▶ **TASK DIRECTIONS**: Using the data below, output the first line and every line after it up to and including the line containing "[Close dialog] (876, 485)", exactly as written and with nothing added.

□ □ □ □ □ □ □

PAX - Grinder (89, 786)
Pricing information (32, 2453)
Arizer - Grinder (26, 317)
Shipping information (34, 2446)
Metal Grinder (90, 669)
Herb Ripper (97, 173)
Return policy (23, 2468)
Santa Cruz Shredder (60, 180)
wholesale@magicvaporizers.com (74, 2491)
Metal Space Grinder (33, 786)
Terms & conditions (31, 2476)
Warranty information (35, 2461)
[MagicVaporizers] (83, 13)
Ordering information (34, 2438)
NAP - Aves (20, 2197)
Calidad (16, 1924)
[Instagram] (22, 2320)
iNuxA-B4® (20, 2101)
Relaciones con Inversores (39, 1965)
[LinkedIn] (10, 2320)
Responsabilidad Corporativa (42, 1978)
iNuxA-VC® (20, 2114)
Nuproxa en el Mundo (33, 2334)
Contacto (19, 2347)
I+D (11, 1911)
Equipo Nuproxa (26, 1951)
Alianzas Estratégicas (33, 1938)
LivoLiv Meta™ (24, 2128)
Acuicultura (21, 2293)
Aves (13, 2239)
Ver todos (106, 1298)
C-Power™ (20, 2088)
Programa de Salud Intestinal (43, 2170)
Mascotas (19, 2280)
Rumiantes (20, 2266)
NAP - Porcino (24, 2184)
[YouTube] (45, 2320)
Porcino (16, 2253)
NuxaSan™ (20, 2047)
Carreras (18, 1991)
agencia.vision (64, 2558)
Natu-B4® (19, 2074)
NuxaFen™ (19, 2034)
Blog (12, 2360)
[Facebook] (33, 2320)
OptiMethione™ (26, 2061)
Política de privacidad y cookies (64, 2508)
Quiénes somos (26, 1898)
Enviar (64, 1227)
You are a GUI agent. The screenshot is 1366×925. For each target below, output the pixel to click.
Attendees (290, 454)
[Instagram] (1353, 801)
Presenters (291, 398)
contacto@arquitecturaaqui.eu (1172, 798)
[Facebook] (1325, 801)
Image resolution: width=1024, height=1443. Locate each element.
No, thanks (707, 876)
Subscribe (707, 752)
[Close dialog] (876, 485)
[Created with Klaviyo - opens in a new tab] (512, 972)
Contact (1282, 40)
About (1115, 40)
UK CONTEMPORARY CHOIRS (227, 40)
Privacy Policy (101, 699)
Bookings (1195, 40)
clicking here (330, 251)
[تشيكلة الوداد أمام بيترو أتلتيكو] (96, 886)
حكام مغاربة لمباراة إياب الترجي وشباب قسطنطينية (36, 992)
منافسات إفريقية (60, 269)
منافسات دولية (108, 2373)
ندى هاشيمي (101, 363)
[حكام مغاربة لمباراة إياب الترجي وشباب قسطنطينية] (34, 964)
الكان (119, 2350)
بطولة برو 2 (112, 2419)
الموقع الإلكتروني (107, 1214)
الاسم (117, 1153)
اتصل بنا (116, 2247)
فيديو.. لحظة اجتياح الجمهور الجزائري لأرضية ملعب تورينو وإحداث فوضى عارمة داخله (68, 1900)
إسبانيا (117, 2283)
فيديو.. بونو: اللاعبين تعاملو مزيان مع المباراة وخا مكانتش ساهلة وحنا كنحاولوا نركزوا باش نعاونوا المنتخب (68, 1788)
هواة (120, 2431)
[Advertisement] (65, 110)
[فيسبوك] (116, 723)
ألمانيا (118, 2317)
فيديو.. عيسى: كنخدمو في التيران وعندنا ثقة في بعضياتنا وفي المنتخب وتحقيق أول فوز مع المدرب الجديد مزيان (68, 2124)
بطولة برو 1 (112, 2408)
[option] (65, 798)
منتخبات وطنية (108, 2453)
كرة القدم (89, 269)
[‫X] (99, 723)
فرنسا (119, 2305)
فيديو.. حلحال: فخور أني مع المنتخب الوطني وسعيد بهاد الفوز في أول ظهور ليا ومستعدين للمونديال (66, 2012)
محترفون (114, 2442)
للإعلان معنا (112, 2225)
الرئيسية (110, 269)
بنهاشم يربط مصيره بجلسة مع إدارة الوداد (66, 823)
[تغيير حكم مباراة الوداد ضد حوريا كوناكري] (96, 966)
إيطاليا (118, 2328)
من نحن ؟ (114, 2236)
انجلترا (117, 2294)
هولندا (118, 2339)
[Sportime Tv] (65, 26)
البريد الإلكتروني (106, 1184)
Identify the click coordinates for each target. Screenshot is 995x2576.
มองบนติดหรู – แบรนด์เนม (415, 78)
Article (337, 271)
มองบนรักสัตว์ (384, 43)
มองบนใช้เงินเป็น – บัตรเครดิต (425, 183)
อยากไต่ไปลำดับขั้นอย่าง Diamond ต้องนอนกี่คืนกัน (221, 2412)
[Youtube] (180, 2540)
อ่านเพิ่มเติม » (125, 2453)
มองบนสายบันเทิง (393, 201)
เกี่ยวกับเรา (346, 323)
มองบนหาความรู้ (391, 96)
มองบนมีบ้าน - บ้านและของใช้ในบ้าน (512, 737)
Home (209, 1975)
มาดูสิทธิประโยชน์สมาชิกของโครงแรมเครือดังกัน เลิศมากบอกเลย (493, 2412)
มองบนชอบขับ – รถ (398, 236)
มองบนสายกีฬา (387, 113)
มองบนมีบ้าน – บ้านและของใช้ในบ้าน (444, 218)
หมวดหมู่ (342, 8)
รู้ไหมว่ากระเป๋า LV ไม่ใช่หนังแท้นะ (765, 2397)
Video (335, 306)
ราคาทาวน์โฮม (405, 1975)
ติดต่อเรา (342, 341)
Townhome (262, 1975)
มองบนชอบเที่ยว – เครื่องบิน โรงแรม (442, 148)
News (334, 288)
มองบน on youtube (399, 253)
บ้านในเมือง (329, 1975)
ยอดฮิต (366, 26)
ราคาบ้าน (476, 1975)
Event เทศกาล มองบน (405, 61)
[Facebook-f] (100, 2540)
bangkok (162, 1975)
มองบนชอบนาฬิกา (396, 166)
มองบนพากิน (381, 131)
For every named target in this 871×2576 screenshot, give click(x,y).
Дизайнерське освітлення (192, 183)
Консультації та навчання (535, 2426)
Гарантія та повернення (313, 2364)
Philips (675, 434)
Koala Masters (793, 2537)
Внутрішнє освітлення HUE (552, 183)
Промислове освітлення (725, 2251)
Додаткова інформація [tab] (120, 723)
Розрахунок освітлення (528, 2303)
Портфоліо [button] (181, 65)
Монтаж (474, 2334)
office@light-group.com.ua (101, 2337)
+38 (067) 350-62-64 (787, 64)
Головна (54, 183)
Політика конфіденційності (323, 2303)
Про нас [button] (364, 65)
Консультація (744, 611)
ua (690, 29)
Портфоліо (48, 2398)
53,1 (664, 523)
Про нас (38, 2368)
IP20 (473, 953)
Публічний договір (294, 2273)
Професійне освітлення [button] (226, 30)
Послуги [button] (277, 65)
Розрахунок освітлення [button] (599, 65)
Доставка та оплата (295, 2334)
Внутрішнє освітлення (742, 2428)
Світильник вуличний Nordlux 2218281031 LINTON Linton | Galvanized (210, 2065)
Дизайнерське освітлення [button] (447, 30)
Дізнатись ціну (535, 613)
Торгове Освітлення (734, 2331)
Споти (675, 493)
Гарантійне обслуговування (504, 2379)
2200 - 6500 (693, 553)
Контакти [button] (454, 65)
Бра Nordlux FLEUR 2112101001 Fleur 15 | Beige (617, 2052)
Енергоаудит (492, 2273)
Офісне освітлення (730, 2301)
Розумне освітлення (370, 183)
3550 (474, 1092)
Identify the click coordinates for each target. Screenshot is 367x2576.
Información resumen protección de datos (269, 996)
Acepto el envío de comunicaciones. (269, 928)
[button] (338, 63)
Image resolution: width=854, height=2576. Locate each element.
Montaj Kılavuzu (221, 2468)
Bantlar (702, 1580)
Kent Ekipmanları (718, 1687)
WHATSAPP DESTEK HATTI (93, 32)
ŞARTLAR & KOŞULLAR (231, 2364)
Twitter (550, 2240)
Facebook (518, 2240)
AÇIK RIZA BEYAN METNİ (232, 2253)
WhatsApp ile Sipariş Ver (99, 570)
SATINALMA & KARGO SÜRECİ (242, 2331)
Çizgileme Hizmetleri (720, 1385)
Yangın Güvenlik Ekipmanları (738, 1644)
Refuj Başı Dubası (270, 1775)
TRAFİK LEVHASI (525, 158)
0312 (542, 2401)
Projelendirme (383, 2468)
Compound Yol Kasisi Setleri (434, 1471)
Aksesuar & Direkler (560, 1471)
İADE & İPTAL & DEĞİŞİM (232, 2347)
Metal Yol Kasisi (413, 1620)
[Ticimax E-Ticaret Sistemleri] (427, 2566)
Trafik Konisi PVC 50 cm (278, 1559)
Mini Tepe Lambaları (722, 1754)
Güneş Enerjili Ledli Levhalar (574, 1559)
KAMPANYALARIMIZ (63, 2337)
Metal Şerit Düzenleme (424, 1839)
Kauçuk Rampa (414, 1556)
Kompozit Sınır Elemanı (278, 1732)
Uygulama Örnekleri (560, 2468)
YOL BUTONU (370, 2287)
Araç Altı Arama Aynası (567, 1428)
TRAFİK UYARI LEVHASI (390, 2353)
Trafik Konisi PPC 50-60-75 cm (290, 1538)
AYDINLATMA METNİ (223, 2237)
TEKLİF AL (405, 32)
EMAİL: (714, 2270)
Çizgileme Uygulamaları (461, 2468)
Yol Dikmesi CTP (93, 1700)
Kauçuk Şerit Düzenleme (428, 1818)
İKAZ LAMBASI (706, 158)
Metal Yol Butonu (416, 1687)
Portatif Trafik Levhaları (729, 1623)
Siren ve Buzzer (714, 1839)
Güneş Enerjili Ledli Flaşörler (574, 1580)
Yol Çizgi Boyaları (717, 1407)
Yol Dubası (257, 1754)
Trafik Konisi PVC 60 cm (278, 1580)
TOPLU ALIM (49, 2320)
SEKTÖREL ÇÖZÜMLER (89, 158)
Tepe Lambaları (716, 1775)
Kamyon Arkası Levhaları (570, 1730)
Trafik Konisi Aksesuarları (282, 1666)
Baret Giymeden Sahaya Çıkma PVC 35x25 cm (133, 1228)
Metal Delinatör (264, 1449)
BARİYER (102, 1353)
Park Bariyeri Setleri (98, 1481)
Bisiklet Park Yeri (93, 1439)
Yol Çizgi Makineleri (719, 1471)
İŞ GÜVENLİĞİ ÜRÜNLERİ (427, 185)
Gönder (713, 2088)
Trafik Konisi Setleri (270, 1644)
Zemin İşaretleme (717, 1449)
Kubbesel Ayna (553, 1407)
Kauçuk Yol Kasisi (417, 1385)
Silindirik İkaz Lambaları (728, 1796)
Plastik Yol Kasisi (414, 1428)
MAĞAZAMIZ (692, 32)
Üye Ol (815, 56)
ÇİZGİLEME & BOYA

□ □ □ □ □ □ □

▶ **REPLY**:
PAX - Grinder (89, 786)
Pricing information (32, 2453)
Arizer - Grinder (26, 317)
Shipping information (34, 2446)
Metal Grinder (90, 669)
Herb Ripper (97, 173)
Return policy (23, 2468)
Santa Cruz Shredder (60, 180)
wholesale@magicvaporizers.com (74, 2491)
Metal Space Grinder (33, 786)
Terms & conditions (31, 2476)
Warranty information (35, 2461)
[MagicVaporizers] (83, 13)
Ordering information (34, 2438)
NAP - Aves (20, 2197)
Calidad (16, 1924)
[Instagram] (22, 2320)
iNuxA-B4® (20, 2101)
Relaciones con Inversores (39, 1965)
[LinkedIn] (10, 2320)
Responsabilidad Corporativa (42, 1978)
iNuxA-VC® (20, 2114)
Nuproxa en el Mundo (33, 2334)
Contacto (19, 2347)
I+D (11, 1911)
Equipo Nuproxa (26, 1951)
Alianzas Estratégicas (33, 1938)
LivoLiv Meta™ (24, 2128)
Acuicultura (21, 2293)
Aves (13, 2239)
Ver todos (106, 1298)
C-Power™ (20, 2088)
Programa de Salud Intestinal (43, 2170)
Mascotas (19, 2280)
Rumiantes (20, 2266)
NAP - Porcino (24, 2184)
[YouTube] (45, 2320)
Porcino (16, 2253)
NuxaSan™ (20, 2047)
Carreras (18, 1991)
agencia.vision (64, 2558)
Natu-B4® (19, 2074)
NuxaFen™ (19, 2034)
Blog (12, 2360)
[Facebook] (33, 2320)
OptiMethione™ (26, 2061)
Política de privacidad y cookies (64, 2508)
Quiénes somos (26, 1898)
Enviar (64, 1227)
You are a GUI agent. The screenshot is 1366×925. For each target below, output the pixel to click.
Attendees (290, 454)
[Instagram] (1353, 801)
Presenters (291, 398)
contacto@arquitecturaaqui.eu (1172, 798)
[Facebook] (1325, 801)
Image resolution: width=1024, height=1443. Locate each element.
No, thanks (707, 876)
Subscribe (707, 752)
[Close dialog] (876, 485)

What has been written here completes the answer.